[Extract to read start]

Then came ‘Abenomics’ with its ‘three arrows’, Prime Minister Shinzo Abe’s grand plan to revitalise an economy which – let us not forget – is still the world’s third largest.
" The live question is not so much whether Japan will have a technical recession… but whether the much-needed reform of the economy is on track.”
Many previous such plans had collapsed, throttled by bureaucratic sclerosis, vested interest, a lack of political will and corporate rigidity. But in the final quarter of 2015, Japan’s economy grew.
Abenomics was working. And Japan kept growing for nine quarters straight, the best run for 28 years – until this year.
In the three months to March 31 Japan’s economy shrank at an annualised rate of 0.6 per cent. Whether that’s the end of this run of sunshine is debated – the weight of economic opinion is it’s not, that a rebound is already evident, and the weak quarter had much to do with a particularly bleak winter.
According to Goushi Kataoka, policy board member of the Bank of Japan, in a speech just before the latest data were announced, Japan’s annual real growth rate for 2017 was 1.6 per cent, the highest level since 2013.
“The breakdown by component during this period shows that private business fixed investment and exports are the major driving forces of the growth,” he said. “With regard to the outlook, in fiscal 2018, Japan's economy is likely to continue growing at a pace in the range of 1.0-1.5 per cent, exceeding its potential.
“This is because business fixed investment will increase, reflecting improvements in corporate profits and business sentiment, and exports will rise on the back of robust growth in the global economy. These positive developments will then transmit more strongly than before to households through a rise in wages, which will lead to some acceleration in the pace of growth in private consumption.”
Growth will slow after that, reflecting a consumption tax increase and a peaking in demand related to the 2020 Olympics but the central bank continues to see real growth.

[Extract to read end]
[Provided material start]

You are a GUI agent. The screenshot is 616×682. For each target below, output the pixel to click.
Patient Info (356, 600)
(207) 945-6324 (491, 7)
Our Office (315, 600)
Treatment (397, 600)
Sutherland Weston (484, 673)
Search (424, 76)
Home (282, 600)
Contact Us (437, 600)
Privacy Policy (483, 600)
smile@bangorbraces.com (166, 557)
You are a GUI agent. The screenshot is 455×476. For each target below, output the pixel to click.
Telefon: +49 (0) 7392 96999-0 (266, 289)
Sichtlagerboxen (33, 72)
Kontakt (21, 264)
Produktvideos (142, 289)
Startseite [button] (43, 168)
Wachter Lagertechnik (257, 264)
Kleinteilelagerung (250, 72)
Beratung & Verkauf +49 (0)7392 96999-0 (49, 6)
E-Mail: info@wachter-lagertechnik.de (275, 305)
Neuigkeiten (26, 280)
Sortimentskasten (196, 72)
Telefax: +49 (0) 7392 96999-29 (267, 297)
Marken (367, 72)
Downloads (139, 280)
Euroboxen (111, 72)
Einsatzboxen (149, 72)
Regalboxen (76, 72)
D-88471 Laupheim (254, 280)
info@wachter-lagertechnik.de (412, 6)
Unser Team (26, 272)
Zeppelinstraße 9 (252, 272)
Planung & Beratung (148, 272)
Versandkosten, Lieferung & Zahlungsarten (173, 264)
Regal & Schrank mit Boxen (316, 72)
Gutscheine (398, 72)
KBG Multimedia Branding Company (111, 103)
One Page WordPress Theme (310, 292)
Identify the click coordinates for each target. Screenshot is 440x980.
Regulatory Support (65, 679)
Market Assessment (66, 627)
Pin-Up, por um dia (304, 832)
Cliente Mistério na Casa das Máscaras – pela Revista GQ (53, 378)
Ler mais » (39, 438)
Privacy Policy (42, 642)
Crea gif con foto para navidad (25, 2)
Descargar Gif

[Provided material end]

Your goal:
Print everything in the passage on Japan's economy above, from "Abenomics was working." down to "level since 2013.", copied exactly.

Problem solution:
Abenomics was working. And Japan kept growing for nine quarters straight, the best run for 28 years – until this year.
In the three months to March 31 Japan’s economy shrank at an annualised rate of 0.6 per cent. Whether that’s the end of this run of sunshine is debated – the weight of economic opinion is it’s not, that a rebound is already evident, and the weak quarter had much to do with a particularly bleak winter.
According to Goushi Kataoka, policy board member of the Bank of Japan, in a speech just before the latest data were announced, Japan’s annual real growth rate for 2017 was 1.6 per cent, the highest level since 2013.